Four rescued after boat swamped on bar

Three boat accident survivors swathed in blankets are accompanied by police officers and members...
Three boat accident survivors swathed in blankets are accompanied by police officers and members of the public as they walk along a beach north of Taieri Mouth towards a waiting ambulance.
"I thought I was going to drown. I was so happy to see that boat."

A Milton man, aged about 70, made those comments to a rescuer after the 6.5m boat in which he had been fishing overturned on the Taieri Mouth bar about 2.30pm yesterday.

He was one of four men — all wearing lifejackets — rescued after the incident, and one of two people taken to Dunedin Hospital by ambulance, in moderate condition.

Two other men, also believed to be from Milton, were helped by St John staff but did not require hospital treatment.

All had been brought ashore by 3.30pm.

After the first man reached the safety of the beach, where he was helped out of his wet clothes, given warm clothing and a survival blanket, he recalled unsuccessfully trying to swim ashore

He was wearing a lifejacket but in the bone-chilling cold water he thought he was about to die, until a jet ski arrived and he was helped back to the the beach, north of Taieri Mouth.

The 6.5m-long boat that overturned on the bar at Taieri Mouth yesterday. PHOTOS: PETER MCINTOSH
The 6.5m-long boat that overturned on the bar at Taieri Mouth yesterday. PHOTOS: PETER MCINTOSH

Taieri Mouth resident and roofer Trevor Griffin, accompanied by friend and fellow roofer Jason Glendining, used his jet ski to rescue three of the men.

A Dunedin man who had earlier been fishing used an inflatable boat to rescue the other, most badly affected man, who was apparently also taken to hospital.

As Mr Griffin completed the third rescue, his jet ski’s fuel was running low, and the fuel alarm was beeping.

Although the sea was fairly calm, conditions were still tricky and the first rescued man had been too tired to climb on to the jet ski, which was initially knocked over.

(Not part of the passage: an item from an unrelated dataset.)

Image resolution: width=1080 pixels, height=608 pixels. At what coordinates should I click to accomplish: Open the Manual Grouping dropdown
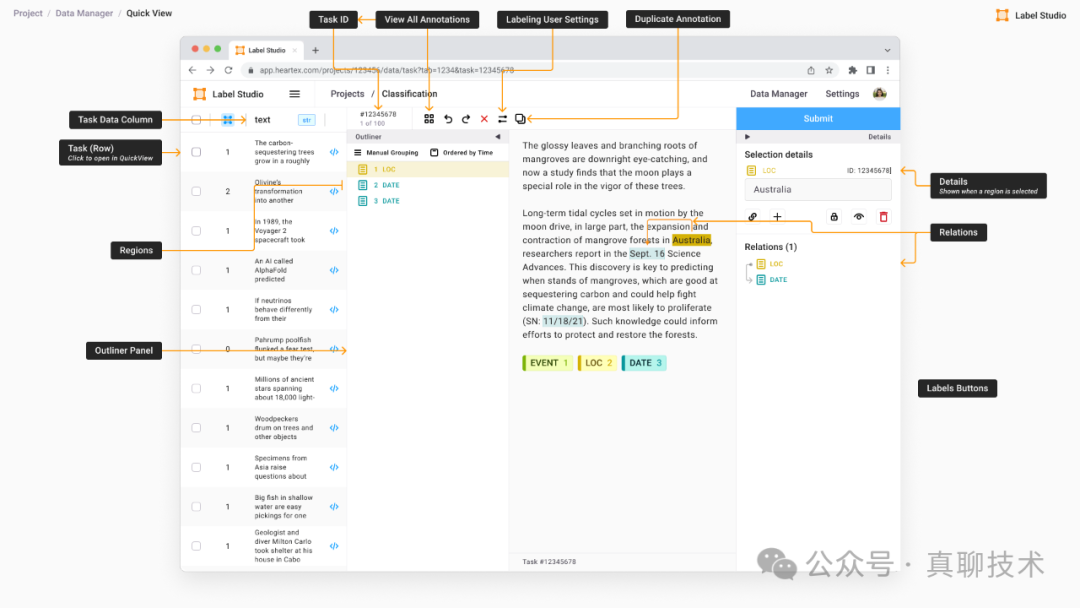[386, 153]
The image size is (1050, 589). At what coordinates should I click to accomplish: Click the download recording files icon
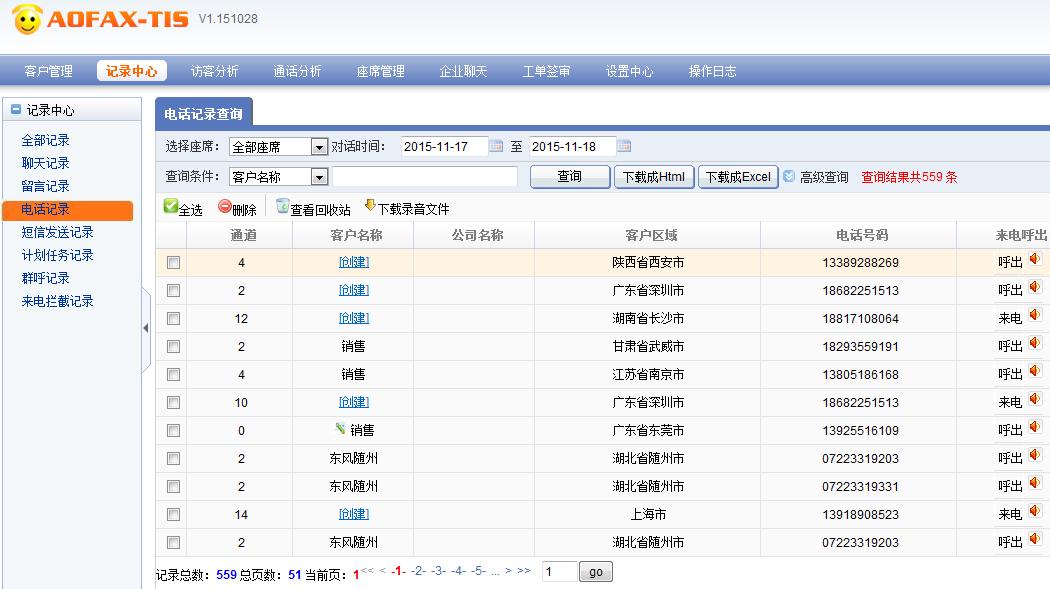coord(370,206)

The man then held on to the jet ski, Mr Glendining held on to him and he was towed to safety.

"When you get off the adrenaline rush you can definitely feel worn out.

"You go into survival mode, whatever, you just want to help people.

"You’ve just got to be careful. You can end up in a lot of trouble yourself," Mr Griffin said.

Otago harbourmaster Steve Rushbrook said the rescue operation had been co-ordinated by Coastguard Dunedin and the police.

The accident as the boat, returning from a fishing trip, had run aground on the bar, clearly highlighted the dangerous conditions there, he said.

There have been many previous mishaps and many rescues from incidents at the Taieri Mouth bar, including the rescue of four people on March 14 this year.

Yesterday, Mr Griffin, who had been working in Dunedin, was driving back to Taieri Mouth along the coast and was nearby when he received a phone call from a local builder friend who had just seen the boat swamped by a wave on the bar.

Mr Griffin had then used his cellphone to ring his partner, Kiri Fraser, and asked her to bring his jet ski immediately to the boat ramp.

That co-ordination had shaved crucial minutes from the rescue of the extremely tired swimmer.

"She had the jet ski waiting for me."

"That was a big bonus. The guy didn’t have much longer to go."